원본 자료:
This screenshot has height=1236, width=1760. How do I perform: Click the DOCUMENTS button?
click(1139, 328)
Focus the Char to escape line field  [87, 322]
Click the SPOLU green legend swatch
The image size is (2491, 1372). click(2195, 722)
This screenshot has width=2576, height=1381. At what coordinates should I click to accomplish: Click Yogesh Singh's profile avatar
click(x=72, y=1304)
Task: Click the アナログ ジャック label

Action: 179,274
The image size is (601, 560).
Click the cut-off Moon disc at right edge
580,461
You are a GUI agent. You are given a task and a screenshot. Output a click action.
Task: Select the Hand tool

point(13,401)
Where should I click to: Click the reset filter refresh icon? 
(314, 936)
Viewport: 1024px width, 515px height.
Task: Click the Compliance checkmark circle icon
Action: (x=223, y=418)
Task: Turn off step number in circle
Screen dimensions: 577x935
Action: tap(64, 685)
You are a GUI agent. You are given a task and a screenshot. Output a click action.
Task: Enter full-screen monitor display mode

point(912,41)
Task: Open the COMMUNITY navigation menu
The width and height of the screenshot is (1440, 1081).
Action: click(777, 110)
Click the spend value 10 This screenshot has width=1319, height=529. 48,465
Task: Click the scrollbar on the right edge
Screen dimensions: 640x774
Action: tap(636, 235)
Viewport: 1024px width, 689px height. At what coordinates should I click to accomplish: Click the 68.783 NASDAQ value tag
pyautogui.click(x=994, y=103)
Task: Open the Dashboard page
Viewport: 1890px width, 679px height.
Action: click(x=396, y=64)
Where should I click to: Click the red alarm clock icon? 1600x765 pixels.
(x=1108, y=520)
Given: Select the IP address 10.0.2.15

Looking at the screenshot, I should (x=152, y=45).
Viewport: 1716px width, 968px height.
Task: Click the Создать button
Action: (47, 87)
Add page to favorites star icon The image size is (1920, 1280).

과제 목표: 위 목록의 모든 줄을 처음부터 끝까지 글자 하나 바꾸지 말고 다시 적으세요.

작성 답변:
This screenshot has height=1236, width=1760. How do I perform: Click the DOCUMENTS button?
click(1139, 328)
Focus the Char to escape line field  [87, 322]
Click the SPOLU green legend swatch
The image size is (2491, 1372). click(2195, 722)
This screenshot has width=2576, height=1381. At what coordinates should I click to accomplish: Click Yogesh Singh's profile avatar
click(x=72, y=1304)
Task: Click the アナログ ジャック label

Action: 179,274
The image size is (601, 560).
Click the cut-off Moon disc at right edge
580,461
You are a GUI agent. You are given a task and a screenshot. Output a click action.
Task: Select the Hand tool

point(13,401)
Where should I click to: Click the reset filter refresh icon? 
(314, 936)
Viewport: 1024px width, 515px height.
Task: Click the Compliance checkmark circle icon
Action: (x=223, y=418)
Task: Turn off step number in circle
Screen dimensions: 577x935
Action: tap(64, 685)
You are a GUI agent. You are given a task and a screenshot. Output a click action.
Task: Enter full-screen monitor display mode

point(912,41)
Task: Open the COMMUNITY navigation menu
The width and height of the screenshot is (1440, 1081).
Action: click(777, 110)
Click the spend value 10 This screenshot has width=1319, height=529. 48,465
Task: Click the scrollbar on the right edge
Screen dimensions: 640x774
Action: tap(636, 235)
Viewport: 1024px width, 689px height. At what coordinates should I click to accomplish: Click the 68.783 NASDAQ value tag
pyautogui.click(x=994, y=103)
Task: Open the Dashboard page
Viewport: 1890px width, 679px height.
Action: click(x=396, y=64)
Where should I click to: Click the red alarm clock icon? 1600x765 pixels.
(x=1108, y=520)
Given: Select the IP address 10.0.2.15

Looking at the screenshot, I should (x=152, y=45).
Viewport: 1716px width, 968px height.
Task: Click the Создать button
Action: (47, 87)
Add page to favorites star icon The image size is (1920, 1280).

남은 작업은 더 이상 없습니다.